WHAT TO PRODUCE:
Below are the records; output them exactly from the first line through the line with "Save post with bookmark icon", stopping there.

▬▬▬▬▬▬

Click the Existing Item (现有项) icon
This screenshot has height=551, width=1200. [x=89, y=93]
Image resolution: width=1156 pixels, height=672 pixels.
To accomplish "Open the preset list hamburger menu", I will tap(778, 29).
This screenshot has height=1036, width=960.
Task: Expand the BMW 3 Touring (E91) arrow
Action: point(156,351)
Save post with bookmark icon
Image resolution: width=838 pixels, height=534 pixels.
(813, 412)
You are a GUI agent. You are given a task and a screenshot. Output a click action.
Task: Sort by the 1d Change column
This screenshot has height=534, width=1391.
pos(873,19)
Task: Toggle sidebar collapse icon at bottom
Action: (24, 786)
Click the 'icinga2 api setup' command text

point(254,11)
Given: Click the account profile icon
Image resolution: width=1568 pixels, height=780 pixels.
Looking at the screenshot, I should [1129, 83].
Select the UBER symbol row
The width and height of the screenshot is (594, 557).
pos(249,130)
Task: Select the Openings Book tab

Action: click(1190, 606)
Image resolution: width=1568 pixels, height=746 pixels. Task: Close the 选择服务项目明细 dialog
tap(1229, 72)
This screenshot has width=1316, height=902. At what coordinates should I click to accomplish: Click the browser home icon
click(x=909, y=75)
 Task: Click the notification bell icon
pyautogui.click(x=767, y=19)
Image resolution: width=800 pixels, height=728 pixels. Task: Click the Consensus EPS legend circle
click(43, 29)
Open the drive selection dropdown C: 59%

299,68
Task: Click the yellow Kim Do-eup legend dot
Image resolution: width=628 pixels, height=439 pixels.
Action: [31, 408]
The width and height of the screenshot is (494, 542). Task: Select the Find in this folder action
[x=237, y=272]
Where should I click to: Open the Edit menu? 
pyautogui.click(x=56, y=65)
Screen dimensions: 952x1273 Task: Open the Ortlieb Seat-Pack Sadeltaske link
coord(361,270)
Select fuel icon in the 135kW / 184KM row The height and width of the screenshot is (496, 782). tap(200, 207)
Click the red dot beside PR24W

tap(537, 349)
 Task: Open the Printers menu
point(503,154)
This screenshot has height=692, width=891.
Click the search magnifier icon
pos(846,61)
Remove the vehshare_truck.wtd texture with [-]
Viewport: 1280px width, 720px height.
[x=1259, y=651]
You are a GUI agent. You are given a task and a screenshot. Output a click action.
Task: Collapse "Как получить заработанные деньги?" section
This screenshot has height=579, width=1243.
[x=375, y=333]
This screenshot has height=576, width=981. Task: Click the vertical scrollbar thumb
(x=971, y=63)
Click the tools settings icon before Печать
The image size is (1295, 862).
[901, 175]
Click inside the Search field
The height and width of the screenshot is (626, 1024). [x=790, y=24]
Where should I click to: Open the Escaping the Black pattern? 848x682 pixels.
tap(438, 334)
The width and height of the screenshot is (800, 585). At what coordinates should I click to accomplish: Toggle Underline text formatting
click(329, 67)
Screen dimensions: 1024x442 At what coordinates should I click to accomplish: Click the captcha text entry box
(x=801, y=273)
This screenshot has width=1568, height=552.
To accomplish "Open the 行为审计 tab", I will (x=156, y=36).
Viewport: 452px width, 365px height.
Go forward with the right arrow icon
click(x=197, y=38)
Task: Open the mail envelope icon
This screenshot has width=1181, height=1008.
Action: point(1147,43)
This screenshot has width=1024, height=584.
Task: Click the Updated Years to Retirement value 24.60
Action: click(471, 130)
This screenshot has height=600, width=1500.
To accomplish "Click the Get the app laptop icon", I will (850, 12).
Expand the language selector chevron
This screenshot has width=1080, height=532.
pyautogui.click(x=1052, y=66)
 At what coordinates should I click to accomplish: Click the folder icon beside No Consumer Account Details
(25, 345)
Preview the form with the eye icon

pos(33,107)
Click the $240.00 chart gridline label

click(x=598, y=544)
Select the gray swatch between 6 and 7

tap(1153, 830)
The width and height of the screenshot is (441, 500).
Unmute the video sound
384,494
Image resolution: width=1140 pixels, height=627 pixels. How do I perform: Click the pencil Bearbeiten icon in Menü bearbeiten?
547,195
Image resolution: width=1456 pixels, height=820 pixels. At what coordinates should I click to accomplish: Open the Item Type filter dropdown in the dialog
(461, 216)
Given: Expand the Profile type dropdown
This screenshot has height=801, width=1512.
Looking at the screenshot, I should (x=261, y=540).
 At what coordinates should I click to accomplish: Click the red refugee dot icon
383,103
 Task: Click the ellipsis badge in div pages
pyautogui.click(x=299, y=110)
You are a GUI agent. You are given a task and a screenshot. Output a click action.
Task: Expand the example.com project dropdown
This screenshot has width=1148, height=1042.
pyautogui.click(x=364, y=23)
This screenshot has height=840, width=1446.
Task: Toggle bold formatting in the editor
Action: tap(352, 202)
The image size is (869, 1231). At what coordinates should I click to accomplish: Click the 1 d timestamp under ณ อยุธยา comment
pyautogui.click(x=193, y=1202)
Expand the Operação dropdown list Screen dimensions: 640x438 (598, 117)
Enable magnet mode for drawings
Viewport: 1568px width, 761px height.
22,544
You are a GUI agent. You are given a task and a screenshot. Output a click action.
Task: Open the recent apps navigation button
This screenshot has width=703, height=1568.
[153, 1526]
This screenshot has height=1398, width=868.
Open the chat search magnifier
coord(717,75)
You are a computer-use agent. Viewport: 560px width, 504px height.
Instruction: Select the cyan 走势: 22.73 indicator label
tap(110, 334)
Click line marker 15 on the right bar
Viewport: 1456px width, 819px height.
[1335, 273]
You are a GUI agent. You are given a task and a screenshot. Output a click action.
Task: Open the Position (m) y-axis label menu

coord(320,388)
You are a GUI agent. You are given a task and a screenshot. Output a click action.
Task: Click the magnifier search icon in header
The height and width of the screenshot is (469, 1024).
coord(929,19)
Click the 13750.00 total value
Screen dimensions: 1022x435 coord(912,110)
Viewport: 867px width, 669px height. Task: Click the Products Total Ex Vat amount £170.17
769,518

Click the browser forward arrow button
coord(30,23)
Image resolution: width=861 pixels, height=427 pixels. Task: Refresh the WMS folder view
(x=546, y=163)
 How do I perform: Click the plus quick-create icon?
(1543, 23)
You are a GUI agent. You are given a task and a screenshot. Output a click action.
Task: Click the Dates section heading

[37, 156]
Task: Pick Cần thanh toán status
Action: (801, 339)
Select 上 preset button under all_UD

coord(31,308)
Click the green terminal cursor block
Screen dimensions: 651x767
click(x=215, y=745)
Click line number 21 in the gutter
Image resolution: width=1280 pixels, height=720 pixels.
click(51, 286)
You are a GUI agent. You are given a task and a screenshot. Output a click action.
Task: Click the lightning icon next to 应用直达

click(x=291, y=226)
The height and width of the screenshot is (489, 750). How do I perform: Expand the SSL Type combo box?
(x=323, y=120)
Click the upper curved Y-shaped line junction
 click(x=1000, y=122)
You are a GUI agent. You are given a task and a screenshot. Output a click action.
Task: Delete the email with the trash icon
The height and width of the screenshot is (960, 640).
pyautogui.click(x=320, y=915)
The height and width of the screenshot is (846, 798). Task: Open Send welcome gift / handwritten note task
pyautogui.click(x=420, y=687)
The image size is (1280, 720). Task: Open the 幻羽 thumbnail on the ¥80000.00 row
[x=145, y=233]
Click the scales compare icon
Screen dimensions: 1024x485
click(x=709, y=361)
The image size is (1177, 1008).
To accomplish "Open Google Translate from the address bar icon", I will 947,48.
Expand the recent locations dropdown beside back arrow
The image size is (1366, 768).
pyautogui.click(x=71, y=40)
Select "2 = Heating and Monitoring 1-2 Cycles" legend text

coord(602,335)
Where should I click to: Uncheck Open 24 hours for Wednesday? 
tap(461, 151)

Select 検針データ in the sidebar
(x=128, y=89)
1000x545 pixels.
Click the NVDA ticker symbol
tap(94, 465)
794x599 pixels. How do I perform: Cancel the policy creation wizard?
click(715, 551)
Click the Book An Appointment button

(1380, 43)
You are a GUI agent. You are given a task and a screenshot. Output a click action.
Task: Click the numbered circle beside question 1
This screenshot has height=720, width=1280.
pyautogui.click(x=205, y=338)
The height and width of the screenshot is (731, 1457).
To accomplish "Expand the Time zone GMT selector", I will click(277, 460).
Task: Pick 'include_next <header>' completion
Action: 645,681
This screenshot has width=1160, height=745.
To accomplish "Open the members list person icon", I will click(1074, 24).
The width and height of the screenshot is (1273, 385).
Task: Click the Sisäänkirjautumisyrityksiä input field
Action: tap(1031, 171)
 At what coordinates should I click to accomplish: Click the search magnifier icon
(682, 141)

▬▬▬▬▬▬

RESULT OF THIS TASK:
Click the Existing Item (现有项) icon
This screenshot has height=551, width=1200. [x=89, y=93]
Image resolution: width=1156 pixels, height=672 pixels.
To accomplish "Open the preset list hamburger menu", I will tap(778, 29).
This screenshot has height=1036, width=960.
Task: Expand the BMW 3 Touring (E91) arrow
Action: point(156,351)
Save post with bookmark icon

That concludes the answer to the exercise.